Em 2008 o ator alemão Michael Fassbender ainda não tinha o prestígio que viria a acumular alguns anos mais tarde em Hollywood, dividindo sua carreira entre blockbusters ("Prometheus" e a série de filmes "X-Men") e produções incensadas pela crítica e que lhe dariam indicações ao Oscar ("12 anos de escravidão" e "Steve Jobs"). No entanto, basta um pouco de atenção para perceber que, mesmo em filmes menores, de gênero e orçamento barato, ele já demonstrava grande talento. "Sem saída", uma obra despretensiosa, rodada na Inglaterra e sem grandes astros no elenco, é um dos mais aterradores filmes de suspense de sua época. Com nítida inspiração em clássicos como "Amargo pesadelo" (72) e "O massacre da serra elétrica" (73), o roteirista e diretor James Watkins transforma em realidade - ao menos nas telas - os mais angustiantes terrores da plateia, sem poupar sangue, violência e muita tensão.

Como é tradicional em filmes do estilo, tudo começa na maior tranquilidade, com a beleza da natureza como moldura e um belo casal de namorados apaixonados em busca de um fim-de-semana de paz e amor.
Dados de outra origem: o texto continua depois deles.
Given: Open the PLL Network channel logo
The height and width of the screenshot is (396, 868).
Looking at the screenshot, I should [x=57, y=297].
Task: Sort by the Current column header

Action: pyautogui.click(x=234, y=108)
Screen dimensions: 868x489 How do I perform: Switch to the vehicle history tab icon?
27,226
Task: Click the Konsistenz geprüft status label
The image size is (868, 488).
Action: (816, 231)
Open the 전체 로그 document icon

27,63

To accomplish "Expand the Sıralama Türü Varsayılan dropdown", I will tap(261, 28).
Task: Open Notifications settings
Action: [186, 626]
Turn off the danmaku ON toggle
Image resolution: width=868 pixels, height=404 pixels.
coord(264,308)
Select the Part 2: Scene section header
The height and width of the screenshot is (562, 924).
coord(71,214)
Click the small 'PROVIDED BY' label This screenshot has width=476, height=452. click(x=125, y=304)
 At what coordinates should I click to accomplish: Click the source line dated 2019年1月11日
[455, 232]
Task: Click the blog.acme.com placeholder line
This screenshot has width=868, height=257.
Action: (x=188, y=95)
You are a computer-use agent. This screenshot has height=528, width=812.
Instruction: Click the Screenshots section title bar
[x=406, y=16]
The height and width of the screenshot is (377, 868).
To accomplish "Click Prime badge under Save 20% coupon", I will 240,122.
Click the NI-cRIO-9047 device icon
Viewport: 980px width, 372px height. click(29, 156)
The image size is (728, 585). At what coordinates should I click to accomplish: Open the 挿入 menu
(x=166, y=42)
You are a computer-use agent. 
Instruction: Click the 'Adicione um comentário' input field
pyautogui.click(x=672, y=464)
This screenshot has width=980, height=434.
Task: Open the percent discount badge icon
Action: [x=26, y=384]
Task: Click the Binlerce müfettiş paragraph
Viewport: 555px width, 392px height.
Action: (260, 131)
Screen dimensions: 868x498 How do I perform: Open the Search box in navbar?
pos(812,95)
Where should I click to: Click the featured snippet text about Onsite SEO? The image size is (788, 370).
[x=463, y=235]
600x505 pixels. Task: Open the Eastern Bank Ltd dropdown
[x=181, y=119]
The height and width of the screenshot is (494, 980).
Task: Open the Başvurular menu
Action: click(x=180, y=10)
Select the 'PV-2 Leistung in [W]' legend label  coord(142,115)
A professora primária Jenny (Kelly Reilly) aceita o pedido de seu amado, Steve (Michael Fassbender), de conhecer um lago afastado, frequentado por ele na adolescência e que está em vias de ser limitado à visitação pela construção de um condomínio de luxo. Steve, na verdade, tem a intenção de pedir a mão da jovem em casamento, mas antes mesmo que ele tenha a oportunidade de tocar no assunto, um grupo de adolescentes pouco amigáveis cruza seu caminho: a princípio apenas inconvenientes, eles batem de frente com Steve, que, ao defender a namorada imediatamente se torna inimigo do bando. Depois de um trágico confronto,os arruaceiros - filhos conhecidos de moradores dos arredores e liderados pelo delinquente Brett (Jack O'Connell) - passam a aterrorizar os namorados, que, cercados por uma extrema violência, passam a lutar pela sobrevivência dentro de uma densa e isolada floresta.


Construindo o suspense com inteligência e parcimônia, Watkins mergulha a plateia em um universo onde, aos poucos, a única regra é sobreviver. Desprovidos de quaisquer ferramentas que possam lhes ajudar a escapar de uma situação banal transformada em um surreal pesadelo, Steve e Jenny conquistam a simpatia do público justamente por serem vítimas inocentes de um jogo cruel e gratuito, que chega aos limites do horror físico. Sem poupar cenas explícitas e sanguinolentas, o diretor embarca em uma trilha de sadismo de dar inveja a qualquer filme B - com a diferença crucial de que ele sabe como contar uma história e utilizar tais elementos agoniantes apenas como instrumentos para isso e não os elegendo como ponto principal da trama. Para isso, ele conta com a presença de ótimos atores nos papéis centrais, ao contrário da regra geral que sempre conta com um elenco de canastrões para ilustrar sequências de banhos de sangue irresponsáveis.

Com um subtexto extremamente relevante - como a criação paterna pode levar os filhos a estados do mais absoluto desrespeito pelos outros seres humanos - e um roteiro conciso, James Watkins (que alguns anos depois comandaria "A mulher de preto", com Daniel Radcliffe, com economia muito maior de sangue e violência) assina um trabalho digno de figurar entre os grandes de seu gênero. Michael Fassbender demonstra com seu Steve aquilo que todo mundo logo saberia - ele é um ator de grandes recursos, capaz de passar de um homem romântico a um homem disposto a tudo para defender a mulher que ama (apenas para tornar-se uma presa fácil de quem não tem nada a perder). Jack O'Connell, que seria revelado por Angelina Jolie em "Invencível" (2014), transmite com intensidade a fúria animal e quase irracional de seu Brett (com direito a uma última cena arrepiante). E à Kelly Reilly cabe a mais desafiadora parte do conjunto: ultrapassar os limites de sua personagem quase clichê (a mulher que precisa defender-se sozinha das ameaças à sua vida) e fazer dela alguém com quem o público realmente se importe. Não apenas ela consegue isso como torna o desfecho da história algo ainda mais surpreendente e chocante. Com um trio de protagonistas como esse, cenas de arrepiar (que podem incomodar aos mais sensíveis) e um roteiro que segue as regras mas consegue fazê-las parecerem novas em folha, "Sem saída" é uma gratíssima surpresa. Imperdível para quem gosta de sofrer no conforto de casa.